WHAT THE TASK ASKS> Switch "maximize" to "minimize" in the lines from the start of the records through the line with "Image resolution: width=2576", and give back only those lines with nothing else altered.

— BEGIN —

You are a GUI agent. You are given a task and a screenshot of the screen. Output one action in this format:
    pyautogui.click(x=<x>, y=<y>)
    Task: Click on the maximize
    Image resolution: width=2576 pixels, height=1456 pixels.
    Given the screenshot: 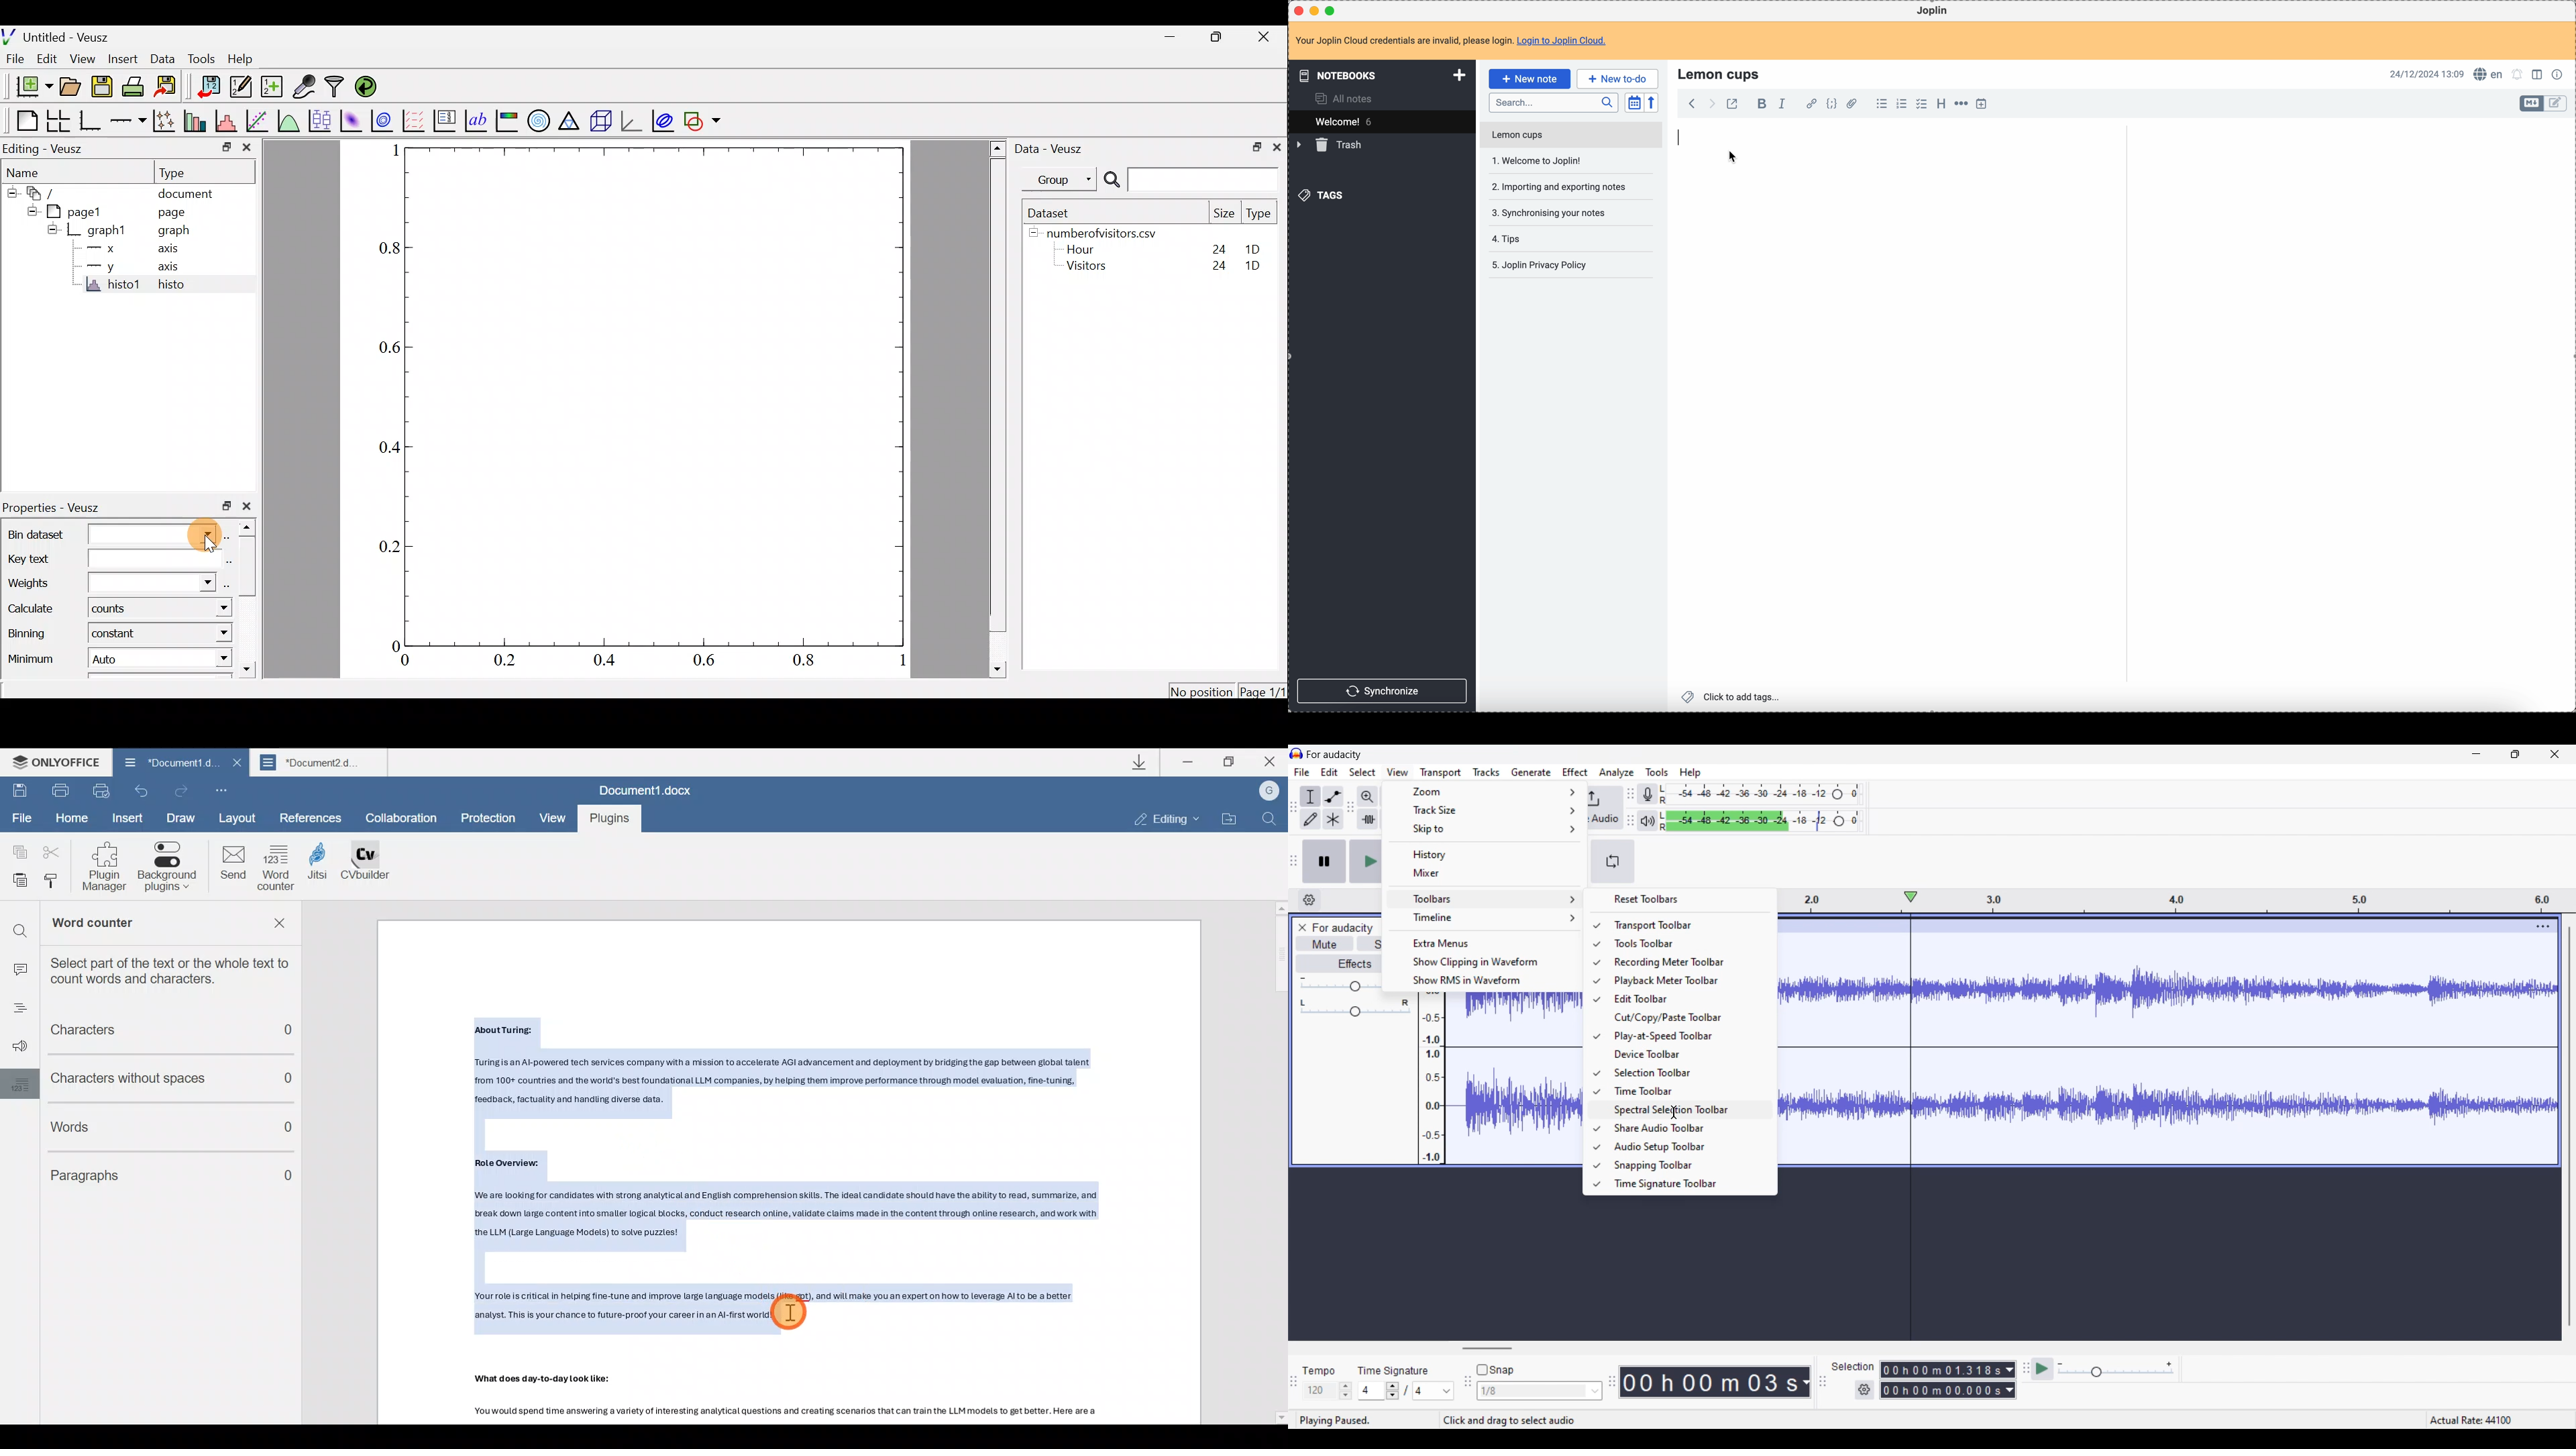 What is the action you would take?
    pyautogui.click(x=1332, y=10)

— END —

EXPECTED ANSWER>
You are a GUI agent. You are given a task and a screenshot of the screen. Output one action in this format:
    pyautogui.click(x=<x>, y=<y>)
    Task: Click on the minimize
    Image resolution: width=2576 pixels, height=1456 pixels.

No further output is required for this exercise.